Damien Hirst, Tate Modern, Part 2

In my general overview of the Hirst retrospective I riffed on the overt symbolism of wings and flight. I didn't mention one other significant element of the art that appealed to me, but which I was reminded of whilst watching the video Tate have produced in which Hirst talks to the show's curator, Ann Gallagher (which one can watch here).

It's to do with the animals in the vitrines. What's interesting in seeing the pieces in the gallery, close-up, is that it isn't quite possible to see all the way around the animal. Only viewing facing the glass more or less face-on allows a true vision of the contents, as the thick glass and dense preserving fluid otherwise warp the light. Proximity is only approximate, if you like.

This experience put me in mind of the basic tenets of Cubism and the idea of flattening a three dimensional object. At corners of the shark vitrine (The Physical Impossibility Of Death In The Mind Of Someone Living), for example, you can clearly see two sides of the animal simultaneously. Also, the tank seems bent, flattened from its chunky foursquareness into a thin curve. This is clearly analogous to the idea of rendering different faces of a bottle or a glass in the same two-dimensional plane in the works of Picasso or Braque, continued in the female faces of Picasso which are presented simultaneous both face-on and in profile.
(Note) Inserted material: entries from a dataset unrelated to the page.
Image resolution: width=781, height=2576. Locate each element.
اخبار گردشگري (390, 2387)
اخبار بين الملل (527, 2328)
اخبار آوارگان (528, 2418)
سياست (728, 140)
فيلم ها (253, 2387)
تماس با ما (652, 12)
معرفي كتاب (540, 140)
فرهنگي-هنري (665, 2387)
I came back to this as, in the video, Hirst speaks briefly about Mother And Child Divided (1993) and how he likes the idea of seeing both the inside and outside of both cow and calf, having access to those perspectives. This is a further opening out of available perspectives and develops this echo of the Cubist technique in the light of our modern literacy with the human body and science.

Naturally, such a technical debt is highly pertinent to the Tate's current exhibition Picasso And Modern British Art, which holds works of the British Modern mainstream up to the prism of Picasso's influence. Hirst unquestionably belongs in the British Modernist tradition and this technical exchange between his work and the intent of Cubism makes this part of the exhibition a nice corollary to the Tate's other show.